What is a birth plan?
A birth plan is a guide created by you to communicate your wishes to the doctors and midwives who take care of you during your pregnancy. It informs about the birth and labor type you'd like to have, what you want to happen and what you want to avoid.
You should not set your birth plan in stone. It needs to be flexible. It must acknowledge that things may not work as you want. Write a birth plan that doesn't tie your midwives hand and allow her to perform the necessary actions if any complications arise. Your birth plan is a personal matter for you, so it should reflect your preferences and wishes.
How do I start to write my birth plan?
To begin with, gather as much information about pregnancy as you can before you start:
Start attending your local antenatal classes. Your midwife should offer you classes at your hospital. There are also private classes that you can join through NCT.
Converse with mothers who have had a hospital birth, or with the mother who delivered their babies at the birth center. If you're planning for a homebirth, talk to the parents who have gone through it themselves. It can provide you with a brief idea about how easy and difficult it was for them to get the type of care they expected.
Talk to your partner or the person who will become your birth partner. Make sure that they completely understand your wishes and the type of labor and birth you would like to have.
Once you have done enough research about your choice and spoken to a few people, you can jot down your wishes on a piece of paper and later tidy them. Do remember to keep your birth plan in maternity notes, so it's easy to find it when you go into your labor.

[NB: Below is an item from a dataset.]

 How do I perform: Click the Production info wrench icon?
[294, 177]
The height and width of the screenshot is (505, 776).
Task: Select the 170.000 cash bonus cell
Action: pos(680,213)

What can I include in my birth plan?
Here are some headings that you may want to include in your birth plan, use the ones you find important to you. You can add more to them for anything that's missing.
Choose your birth partner:
Write the name of the person you want present during labor. Write down whether you want this person with you all the time, or there are certain stages when you would want him/her to leave the room.
Positions for labor and birth
Mention which position you'd like to prefer during birth. You can also mention how engaging you'd want to be. Would you prefer remaining upright or mobile for as long as possible? Or perhaps you'd prefer to be upright in the bed with your back popped with pillows? Or you can specify that you want to lie on your side, be kneeling on all fours or squatting or standing while delivering.
You can write about what kinds of pain relief you want if any, in what order. For instance, you can prefer trying pethidine before epidural. You can also wish for breathing, water, relaxation, massage, or a TENS machine as well as medical pain relief. And if there are any types of pain relief you want to avoid, make sure to write them down.
If your hospital or midwife-led unit has the option of a waterbirth, or if you want to hire one for home use, make sure to write whether you want it for pain relief or, or both.
Your hospital may have wall bars, mats, birth walls, or beanbags. You can ask for their use during labor. If you need any other equipment, you can bring them from your home.
Monitor baby's heart rate:
If you are going through a simple delivery, your midwife will monitor your baby's heartbeat at irregular intervals, about every 10-15 minutes. Write down if you want intermittent monitoring or continuous electronic monitoring (CEM).
You can express your preference for forceps or ventouse if, at the end of labor, you may need some help giving birth. Or you just can choose what your doctor prefers when the time comes.
The third stage:
If you are delivering at the hospital, it's likely that you'll be offered an injection to accelerate the delivery of the placenta, it's called a managed third stage. Either you can choose to have the injection to speed up the delivery or prefer having a natural third stage without any drugs. If you want someone special, like your grandfather or spouse, to cut the umbilical cord, write so. A birth plan can include a delayed cord clamping as well.
You can ask for your newborn baby to be placed directly on your tummy right after birth.
I've my plan ready, what's now?
After creating your birth plan, show it to your midwife and ask her to go through it during any of your prenatal appointments, before 36 weeks.
Discussing your plan with your midwife can give you the opportunity to ask questions and explore more about what can happen during your labor.